The Fell

Sarah Moss

Picador, £14.99

Review by Rosemary Goring

Where previously novelists relied on snowstorms or shipwrecks to trap people in an emotional pressure cooker, Covid 19 has turned every household and street into a desert island. In this, her eighth novel, Sarah Moss takes full advantage of the second lockdown to create a claustrophobic atmosphere of deepening dread and despair. Her simple plot, spanning only a few hours, is all the more powerful for being played out against a backdrop of kitchen appliances and facemasks.

At the height of the restrictions, single mother Kate and her 16-year-old son Matt are in enforced quarantine. Neither is ill, but both are suffering. They live on the edge of the Peak District fells, and until their obligatory self-isolation, no day had passed without Kate getting outdoors to clear her head. These are hard times, but she is feeling it especially keenly: “the longer this goes on, the less she objects to dying and the harder it is to understand why other people don’t feel the same way.”

Confined to house and garden, she begins to buckle. But as Moss quietly shows, her mental torment is not recent. Months earlier, she taped up their supply of paracetamol and put it in the car, out of easy reach. Her fragile state is the starting point for a novel that shows the toll the pandemic is taking on those already struggling.

Matt is a thoughtful son, but he cannot guess the depths of his mother’s distress until she flouts the rules and heads out for a walk. When she has not returned by nightfall, the screw begins to tighten. As a mountain rescue team gets into gear, Moss unleashes the full force of misery and anxiety felt by Kate, her son, and their neighbour Alice, who is recovering from cancer.

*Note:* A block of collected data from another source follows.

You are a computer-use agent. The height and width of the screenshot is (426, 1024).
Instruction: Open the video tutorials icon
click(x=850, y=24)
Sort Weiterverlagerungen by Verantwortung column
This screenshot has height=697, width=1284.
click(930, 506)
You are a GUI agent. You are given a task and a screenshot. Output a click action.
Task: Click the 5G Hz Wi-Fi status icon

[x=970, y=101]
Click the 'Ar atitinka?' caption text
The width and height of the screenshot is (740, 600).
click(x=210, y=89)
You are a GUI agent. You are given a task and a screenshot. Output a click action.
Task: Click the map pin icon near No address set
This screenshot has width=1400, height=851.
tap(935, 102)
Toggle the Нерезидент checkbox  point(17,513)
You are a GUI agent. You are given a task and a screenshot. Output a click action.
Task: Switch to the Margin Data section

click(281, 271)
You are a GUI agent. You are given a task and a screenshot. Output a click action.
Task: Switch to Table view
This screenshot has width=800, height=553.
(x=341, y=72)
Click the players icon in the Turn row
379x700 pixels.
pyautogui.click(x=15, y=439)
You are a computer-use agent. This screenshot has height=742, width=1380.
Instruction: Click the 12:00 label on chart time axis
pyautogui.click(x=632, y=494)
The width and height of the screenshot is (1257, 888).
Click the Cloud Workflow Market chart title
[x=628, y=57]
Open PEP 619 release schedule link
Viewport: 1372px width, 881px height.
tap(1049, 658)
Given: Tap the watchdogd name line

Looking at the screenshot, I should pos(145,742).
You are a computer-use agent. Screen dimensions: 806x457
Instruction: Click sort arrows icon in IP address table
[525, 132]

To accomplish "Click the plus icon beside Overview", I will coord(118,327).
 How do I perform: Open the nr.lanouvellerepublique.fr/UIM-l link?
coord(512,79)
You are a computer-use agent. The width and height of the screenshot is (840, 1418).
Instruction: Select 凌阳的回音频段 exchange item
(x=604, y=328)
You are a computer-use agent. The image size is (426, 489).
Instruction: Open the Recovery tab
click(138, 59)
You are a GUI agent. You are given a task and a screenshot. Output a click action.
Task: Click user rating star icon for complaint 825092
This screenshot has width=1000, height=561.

The novel also encompasses one of the rescue team who, for reasons that gradually become clear, prefers the company of the rainswept fells to that of his family.

Recounted in a revolving series of interior monologues, as people’s thoughts unspool, The Fell is a cameo of the pandemic as well as individual plights. As in her other novels, Moss taps into the background static of everyday affairs that interfere with everyone’s mind. Reflections on plastic, home-made paint, eco-friendly toothbrushes that don’t do the job, workers on furlough, the new regime that encourages reporting neighbours – all add to the unease and turmoil. As the story unfolds, Moss’s protagonists give a decent impression, in AL Kennedy’s words, of attempting to survive our time. Except it seems Kate might not survive, nor even want to.

Moss steps into other people’s shoes with impressive ease. Her prose is clear, low-key and compelling, its power incremental. And, although there is little to distinguish between the way her characters think, none is a cliche. Kate is complex and frayed; Matt is not a stereotypical teenager, but nor is he weird. Alice knows that, despite the cancer, she is fortunate. After it was suggested she keep a gratitude journal, she thought: “grateful to whom, exactly, and for what, that my very ordinary virtues have been disproportionately rewarded in this world while worse things happen to better people?”

The presence of the Fell looms over them all, its breath chilling the plot. Yet without it, Kate would not cope. When she breaks for the hills, she thinks: “It’s like walking on water … like walking over ocean swell, and the wind ruffling the heather and the bog cotton the way it ruffles the sea, and like the sea the dangers are at the edges, where water and rock drop to the valleys.”

The Fell is about the hazards that lurk at the edges of life. Feelingly, but without sentimentality, Moss explores what happens when you suddenly find yourself teetering on the precipice.